What the task requires: The data must be given again in full, with no line altered.

Collected data:
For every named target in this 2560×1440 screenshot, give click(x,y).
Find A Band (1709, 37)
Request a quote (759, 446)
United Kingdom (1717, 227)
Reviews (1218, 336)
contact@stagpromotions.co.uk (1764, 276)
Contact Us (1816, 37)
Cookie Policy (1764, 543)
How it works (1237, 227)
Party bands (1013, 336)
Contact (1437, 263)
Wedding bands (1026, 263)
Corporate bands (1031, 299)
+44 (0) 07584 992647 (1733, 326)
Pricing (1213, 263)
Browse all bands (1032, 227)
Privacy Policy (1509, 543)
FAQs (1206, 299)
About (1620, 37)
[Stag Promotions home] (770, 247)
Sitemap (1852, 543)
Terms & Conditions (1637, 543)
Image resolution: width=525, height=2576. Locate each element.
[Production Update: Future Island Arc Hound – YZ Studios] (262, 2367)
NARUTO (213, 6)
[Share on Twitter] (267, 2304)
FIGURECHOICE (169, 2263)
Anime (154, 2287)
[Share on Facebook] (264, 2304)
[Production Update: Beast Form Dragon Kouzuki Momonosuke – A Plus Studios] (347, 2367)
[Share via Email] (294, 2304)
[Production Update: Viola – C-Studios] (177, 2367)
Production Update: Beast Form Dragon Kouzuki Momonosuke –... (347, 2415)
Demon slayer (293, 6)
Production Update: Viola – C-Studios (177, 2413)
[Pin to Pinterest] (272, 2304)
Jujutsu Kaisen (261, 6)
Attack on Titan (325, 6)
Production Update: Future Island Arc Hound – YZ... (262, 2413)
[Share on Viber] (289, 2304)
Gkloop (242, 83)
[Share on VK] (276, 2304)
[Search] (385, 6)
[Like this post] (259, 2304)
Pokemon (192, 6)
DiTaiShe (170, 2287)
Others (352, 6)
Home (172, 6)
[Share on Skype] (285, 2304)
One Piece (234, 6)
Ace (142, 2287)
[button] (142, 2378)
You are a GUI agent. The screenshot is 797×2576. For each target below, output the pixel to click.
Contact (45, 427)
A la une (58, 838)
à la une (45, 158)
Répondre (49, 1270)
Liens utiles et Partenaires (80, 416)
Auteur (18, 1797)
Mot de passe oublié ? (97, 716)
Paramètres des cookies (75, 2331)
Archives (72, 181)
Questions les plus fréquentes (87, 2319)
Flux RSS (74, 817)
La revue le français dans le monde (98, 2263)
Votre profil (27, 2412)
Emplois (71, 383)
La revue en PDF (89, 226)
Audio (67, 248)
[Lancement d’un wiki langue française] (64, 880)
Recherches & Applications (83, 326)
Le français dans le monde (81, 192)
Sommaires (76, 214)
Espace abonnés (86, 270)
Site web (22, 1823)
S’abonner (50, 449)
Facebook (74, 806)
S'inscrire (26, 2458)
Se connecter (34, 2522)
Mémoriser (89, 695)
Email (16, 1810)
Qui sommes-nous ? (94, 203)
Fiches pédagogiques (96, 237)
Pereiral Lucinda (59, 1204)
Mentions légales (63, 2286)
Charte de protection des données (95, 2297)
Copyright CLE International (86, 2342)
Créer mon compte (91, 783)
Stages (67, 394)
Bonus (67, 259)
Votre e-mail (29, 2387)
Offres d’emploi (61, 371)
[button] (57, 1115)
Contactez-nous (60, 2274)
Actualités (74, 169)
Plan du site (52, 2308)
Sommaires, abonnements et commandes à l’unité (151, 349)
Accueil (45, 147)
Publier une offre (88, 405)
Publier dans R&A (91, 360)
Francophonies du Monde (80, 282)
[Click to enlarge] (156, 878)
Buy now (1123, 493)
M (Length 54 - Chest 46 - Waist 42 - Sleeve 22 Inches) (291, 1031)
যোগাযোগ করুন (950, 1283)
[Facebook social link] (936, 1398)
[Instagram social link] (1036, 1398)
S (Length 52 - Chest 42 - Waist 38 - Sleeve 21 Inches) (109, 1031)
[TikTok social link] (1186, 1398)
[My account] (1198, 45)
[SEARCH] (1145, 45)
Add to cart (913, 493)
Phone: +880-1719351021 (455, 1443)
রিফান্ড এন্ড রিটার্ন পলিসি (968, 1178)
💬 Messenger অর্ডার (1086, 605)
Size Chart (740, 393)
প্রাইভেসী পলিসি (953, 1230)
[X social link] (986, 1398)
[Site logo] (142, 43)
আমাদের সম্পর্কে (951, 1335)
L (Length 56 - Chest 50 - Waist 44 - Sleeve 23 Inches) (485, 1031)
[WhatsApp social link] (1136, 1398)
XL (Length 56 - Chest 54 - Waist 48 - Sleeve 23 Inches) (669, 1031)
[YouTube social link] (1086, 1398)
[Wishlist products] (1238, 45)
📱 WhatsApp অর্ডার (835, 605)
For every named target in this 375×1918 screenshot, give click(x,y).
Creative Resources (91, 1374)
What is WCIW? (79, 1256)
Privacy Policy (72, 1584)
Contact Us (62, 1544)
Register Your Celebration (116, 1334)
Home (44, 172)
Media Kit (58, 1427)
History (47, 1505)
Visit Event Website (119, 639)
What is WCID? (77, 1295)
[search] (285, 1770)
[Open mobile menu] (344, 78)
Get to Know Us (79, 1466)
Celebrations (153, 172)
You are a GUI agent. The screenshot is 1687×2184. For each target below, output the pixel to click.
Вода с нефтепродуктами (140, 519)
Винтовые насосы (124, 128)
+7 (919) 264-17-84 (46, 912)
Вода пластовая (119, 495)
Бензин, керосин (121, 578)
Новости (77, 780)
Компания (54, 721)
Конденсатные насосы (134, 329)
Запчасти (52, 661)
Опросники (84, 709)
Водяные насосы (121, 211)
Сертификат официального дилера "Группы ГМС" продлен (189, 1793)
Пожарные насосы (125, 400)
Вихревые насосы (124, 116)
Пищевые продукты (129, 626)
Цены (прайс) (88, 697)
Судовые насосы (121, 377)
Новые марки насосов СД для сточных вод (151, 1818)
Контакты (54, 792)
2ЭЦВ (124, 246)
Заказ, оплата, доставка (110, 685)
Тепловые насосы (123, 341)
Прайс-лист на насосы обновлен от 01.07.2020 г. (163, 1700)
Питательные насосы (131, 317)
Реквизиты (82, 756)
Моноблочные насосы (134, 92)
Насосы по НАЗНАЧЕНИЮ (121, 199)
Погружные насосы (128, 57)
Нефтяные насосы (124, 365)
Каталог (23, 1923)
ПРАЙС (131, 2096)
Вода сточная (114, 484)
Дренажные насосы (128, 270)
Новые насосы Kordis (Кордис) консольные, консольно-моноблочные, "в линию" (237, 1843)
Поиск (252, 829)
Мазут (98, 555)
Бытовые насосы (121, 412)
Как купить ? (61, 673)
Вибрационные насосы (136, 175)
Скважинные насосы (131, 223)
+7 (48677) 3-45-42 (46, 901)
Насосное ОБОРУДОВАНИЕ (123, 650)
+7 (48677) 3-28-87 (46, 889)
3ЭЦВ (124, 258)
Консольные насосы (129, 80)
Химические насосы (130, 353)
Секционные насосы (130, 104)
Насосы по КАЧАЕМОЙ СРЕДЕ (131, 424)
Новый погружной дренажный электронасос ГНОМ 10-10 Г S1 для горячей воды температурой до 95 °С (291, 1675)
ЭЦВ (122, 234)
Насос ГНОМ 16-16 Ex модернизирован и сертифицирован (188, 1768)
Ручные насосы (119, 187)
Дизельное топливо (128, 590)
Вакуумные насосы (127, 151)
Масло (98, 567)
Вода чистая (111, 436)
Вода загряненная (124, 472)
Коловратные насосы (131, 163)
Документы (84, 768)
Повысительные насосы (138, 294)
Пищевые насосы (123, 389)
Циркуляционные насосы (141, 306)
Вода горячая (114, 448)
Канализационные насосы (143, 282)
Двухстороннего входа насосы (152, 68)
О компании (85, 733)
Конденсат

Response area:
For every named target in this 2560×1440 screenshot, give click(x,y).
Find A Band (1709, 37)
Request a quote (759, 446)
United Kingdom (1717, 227)
Reviews (1218, 336)
contact@stagpromotions.co.uk (1764, 276)
Contact Us (1816, 37)
Cookie Policy (1764, 543)
How it works (1237, 227)
Party bands (1013, 336)
Contact (1437, 263)
Wedding bands (1026, 263)
Corporate bands (1031, 299)
+44 (0) 07584 992647 (1733, 326)
Pricing (1213, 263)
Browse all bands (1032, 227)
Privacy Policy (1509, 543)
FAQs (1206, 299)
About (1620, 37)
[Stag Promotions home] (770, 247)
Sitemap (1852, 543)
Terms & Conditions (1637, 543)
Image resolution: width=525, height=2576. Locate each element.
[Production Update: Future Island Arc Hound – YZ Studios] (262, 2367)
NARUTO (213, 6)
[Share on Twitter] (267, 2304)
FIGURECHOICE (169, 2263)
Anime (154, 2287)
[Share on Facebook] (264, 2304)
[Production Update: Beast Form Dragon Kouzuki Momonosuke – A Plus Studios] (347, 2367)
[Share via Email] (294, 2304)
[Production Update: Viola – C-Studios] (177, 2367)
Production Update: Beast Form Dragon Kouzuki Momonosuke –... (347, 2415)
Demon slayer (293, 6)
Production Update: Viola – C-Studios (177, 2413)
[Pin to Pinterest] (272, 2304)
Jujutsu Kaisen (261, 6)
Attack on Titan (325, 6)
Production Update: Future Island Arc Hound – YZ... (262, 2413)
[Share on Viber] (289, 2304)
Gkloop (242, 83)
[Share on VK] (276, 2304)
[Search] (385, 6)
[Like this post] (259, 2304)
Pokemon (192, 6)
DiTaiShe (170, 2287)
Others (352, 6)
Home (172, 6)
[Share on Skype] (285, 2304)
One Piece (234, 6)
Ace (142, 2287)
[button] (142, 2378)
You are a GUI agent. The screenshot is 797×2576. For each target below, output the pixel to click.
Contact (45, 427)
A la une (58, 838)
à la une (45, 158)
Répondre (49, 1270)
Liens utiles et Partenaires (80, 416)
Auteur (18, 1797)
Mot de passe oublié ? (97, 716)
Paramètres des cookies (75, 2331)
Archives (72, 181)
Questions les plus fréquentes (87, 2319)
Flux RSS (74, 817)
La revue le français dans le monde (98, 2263)
Votre profil (27, 2412)
Emplois (71, 383)
La revue en PDF (89, 226)
Audio (67, 248)
[Lancement d’un wiki langue française] (64, 880)
Recherches & Applications (83, 326)
Le français dans le monde (81, 192)
Sommaires (76, 214)
Espace abonnés (86, 270)
Site web (22, 1823)
S’abonner (50, 449)
Facebook (74, 806)
S'inscrire (26, 2458)
Se connecter (34, 2522)
Mémoriser (89, 695)
Email (16, 1810)
Qui sommes-nous ? (94, 203)
Fiches pédagogiques (96, 237)
Pereiral Lucinda (59, 1204)
Mentions légales (63, 2286)
Charte de protection des données (95, 2297)
Copyright CLE International (86, 2342)
Créer mon compte (91, 783)
Stages (67, 394)
Bonus (67, 259)
Votre e-mail (29, 2387)
Offres d’emploi (61, 371)
[button] (57, 1115)
Contactez-nous (60, 2274)
Actualités (74, 169)
Plan du site (52, 2308)
Sommaires, abonnements et commandes à l’unité (151, 349)
Accueil (45, 147)
Publier une offre (88, 405)
Publier dans R&A (91, 360)
Francophonies du Monde (80, 282)
[Click to enlarge] (156, 878)
Buy now (1123, 493)
M (Length 54 - Chest 46 - Waist 42 - Sleeve 22 Inches) (291, 1031)
যোগাযোগ করুন (950, 1283)
[Facebook social link] (936, 1398)
[Instagram social link] (1036, 1398)
S (Length 52 - Chest 42 - Waist 38 - Sleeve 21 Inches) (109, 1031)
[TikTok social link] (1186, 1398)
[My account] (1198, 45)
[SEARCH] (1145, 45)
Add to cart (913, 493)
Phone: +880-1719351021 (455, 1443)
রিফান্ড এন্ড রিটার্ন পলিসি (968, 1178)
💬 Messenger অর্ডার (1086, 605)
Size Chart (740, 393)
প্রাইভেসী পলিসি (953, 1230)
[X social link] (986, 1398)
[Site logo] (142, 43)
আমাদের সম্পর্কে (951, 1335)
L (Length 56 - Chest 50 - Waist 44 - Sleeve 23 Inches) (485, 1031)
[WhatsApp social link] (1136, 1398)
XL (Length 56 - Chest 54 - Waist 48 - Sleeve 23 Inches) (669, 1031)
[YouTube social link] (1086, 1398)
[Wishlist products] (1238, 45)
📱 WhatsApp অর্ডার (835, 605)
For every named target in this 375×1918 screenshot, give click(x,y).
Creative Resources (91, 1374)
What is WCIW? (79, 1256)
Privacy Policy (72, 1584)
Contact Us (62, 1544)
Register Your Celebration (116, 1334)
Home (44, 172)
Media Kit (58, 1427)
History (47, 1505)
Visit Event Website (119, 639)
What is WCID? (77, 1295)
[search] (285, 1770)
[Open mobile menu] (344, 78)
Get to Know Us (79, 1466)
Celebrations (153, 172)
You are a GUI agent. The screenshot is 1687×2184. For each target below, output the pixel to click.
Вода с нефтепродуктами (140, 519)
Винтовые насосы (124, 128)
+7 (919) 264-17-84 (46, 912)
Вода пластовая (119, 495)
Бензин, керосин (121, 578)
Новости (77, 780)
Компания (54, 721)
Конденсатные насосы (134, 329)
Запчасти (52, 661)
Опросники (84, 709)
Водяные насосы (121, 211)
Сертификат официального дилера "Группы ГМС" продлен (189, 1793)
Пожарные насосы (125, 400)
Вихревые насосы (124, 116)
Пищевые продукты (129, 626)
Цены (прайс) (88, 697)
Судовые насосы (121, 377)
Новые марки насосов СД для сточных вод (151, 1818)
Контакты (54, 792)
2ЭЦВ (124, 246)
Заказ, оплата, доставка (110, 685)
Тепловые насосы (123, 341)
Прайс-лист на насосы обновлен от 01.07.2020 г. (163, 1700)
Питательные насосы (131, 317)
Реквизиты (82, 756)
Моноблочные насосы (134, 92)
Насосы по НАЗНАЧЕНИЮ (121, 199)
Погружные насосы (128, 57)
Нефтяные насосы (124, 365)
Каталог (23, 1923)
ПРАЙС (131, 2096)
Вода сточная (114, 484)
Дренажные насосы (128, 270)
Новые насосы Kordis (Кордис) консольные, консольно-моноблочные, "в линию" (237, 1843)
Поиск (252, 829)
Мазут (98, 555)
Бытовые насосы (121, 412)
Как купить ? (61, 673)
Вибрационные насосы (136, 175)
Скважинные насосы (131, 223)
+7 (48677) 3-45-42 (46, 901)
Насосное ОБОРУДОВАНИЕ (123, 650)
+7 (48677) 3-28-87 (46, 889)
3ЭЦВ (124, 258)
Консольные насосы (129, 80)
Химические насосы (130, 353)
Секционные насосы (130, 104)
Насосы по КАЧАЕМОЙ СРЕДЕ (131, 424)
Новый погружной дренажный электронасос ГНОМ 10-10 Г S1 для горячей воды температурой до 95 °С (291, 1675)
ЭЦВ (122, 234)
Насос ГНОМ 16-16 Ex модернизирован и сертифицирован (188, 1768)
Ручные насосы (119, 187)
Дизельное топливо (128, 590)
Вакуумные насосы (127, 151)
Масло (98, 567)
Вода чистая (111, 436)
Вода загряненная (124, 472)
Коловратные насосы (131, 163)
Документы (84, 768)
Повысительные насосы (138, 294)
Пищевые насосы (123, 389)
Циркуляционные насосы (141, 306)
Вода горячая (114, 448)
Канализационные насосы (143, 282)
Двухстороннего входа насосы (152, 68)
О компании (85, 733)
Конденсат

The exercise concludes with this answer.